[Eeglablist] power spectrum versus power spectral density
Kay Sung
ksung3 at jhmi.edu
Mon Jun 27 16:10:16 PDT 2016
Hi,
I had the same question about the power spectral density for myself and asked for some help in EEGlab list. Probably because of my lack of knowledge, I could not find very satisfactory explanation. But here is what I learned from various sources. (I’m not an electric engineer and may be wrong about many things.)
The power spectral density is often expressed in watts/Hz and this unit in fact tells the amount of actual power of the signal. For now, forget about ‘/Hz’ term.

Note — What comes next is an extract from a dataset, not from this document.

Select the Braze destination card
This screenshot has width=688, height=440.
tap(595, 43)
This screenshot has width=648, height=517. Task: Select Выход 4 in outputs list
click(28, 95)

Note that 1 watt is 1*V*I or 1*V^2/R. Therefore, in electric engineering, to measure the power (watt), we need to know at least two of three terms (V, I, or R). If we can somehow assume that R is constant, than V^2 is directly proportional to watt, the power. Note that power (e.g., watt) and energy (e.g., I, the electric current) are different things.
The constant impedance may be true in electric hardware but not in human brain. In EEG setting, there is no way to know the exact amount of current (I) or impedance (R). The constant impedance is certainly not true. Given these situations in EEG, voltage is the only way to approximate the actual power (well, that’s the only thing we can measure) and the simplest measure of power is apparently V^2, which is known as absolute power. At this point, I do not know that we use V^2 as absolute power in EEG because we can assume R as relatively constant or simply because we don’t know R and decided to ignore it. I know some people say as if the voltage is the measure of power but I think that is a mistake at least in EEG settings. The voltage is relatively defined by the amount of electric current (I) and impedance (i.e., V = IR) and watt is only available when we know at least two terms.

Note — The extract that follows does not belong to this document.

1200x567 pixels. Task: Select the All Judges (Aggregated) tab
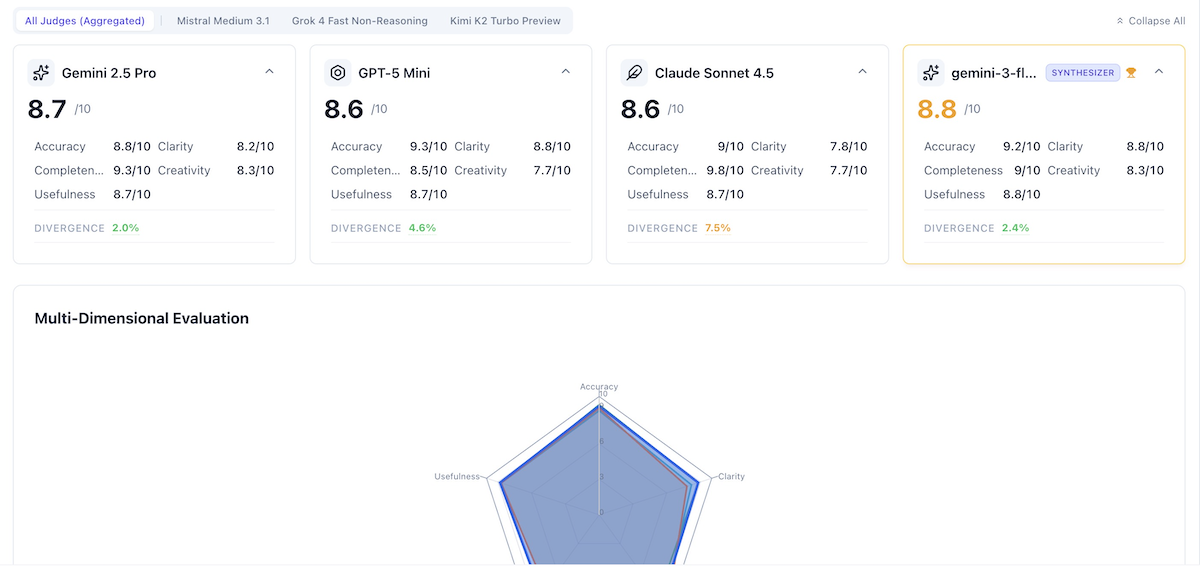tap(85, 21)
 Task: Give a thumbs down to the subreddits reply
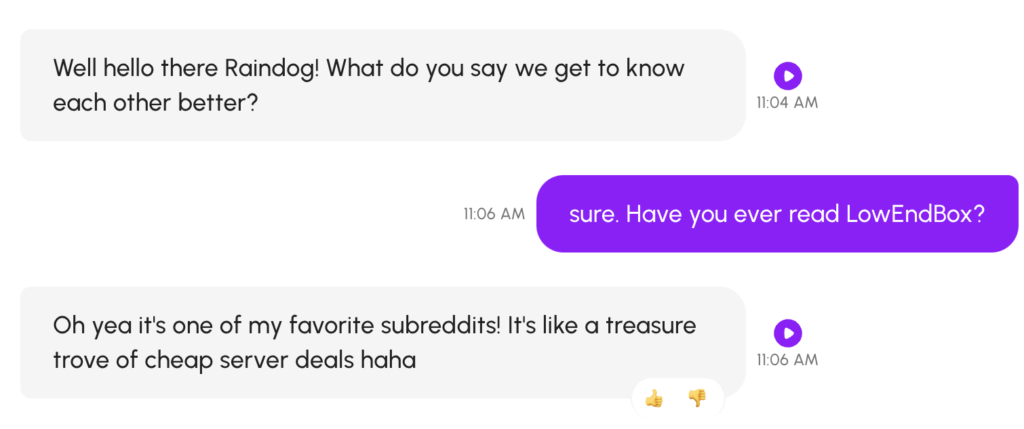[x=697, y=398]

Regarding the ‘/Hz’ term, we often use V^2/Hz as power measure (EEGlab calculates this when no baseline is subtracted for power calculation). As Dr. Horton explained before, the denominator (/Hz) is a normalization factor (the frequency bin size) and it is there so that the comparison of two different datasets is meaningful. This is because FFT may use different frequency bin size depending on the range of frequency in the data to be analyzed. The comparison of power based on FFT analysis will be meaningless if two datasets has different range of frequency.
A side note. One of my questions I had before was whether we can express the spectral power (V^2/hz) as decibel. (at that time, I did not know the meaning of ‘/hz’.) Makoto said we can, so it should be (☺). It is basically the spectral power against a unit spectral power (V^2/Hz over 1 V^2/Hz) and therefore we could say it is dB measure.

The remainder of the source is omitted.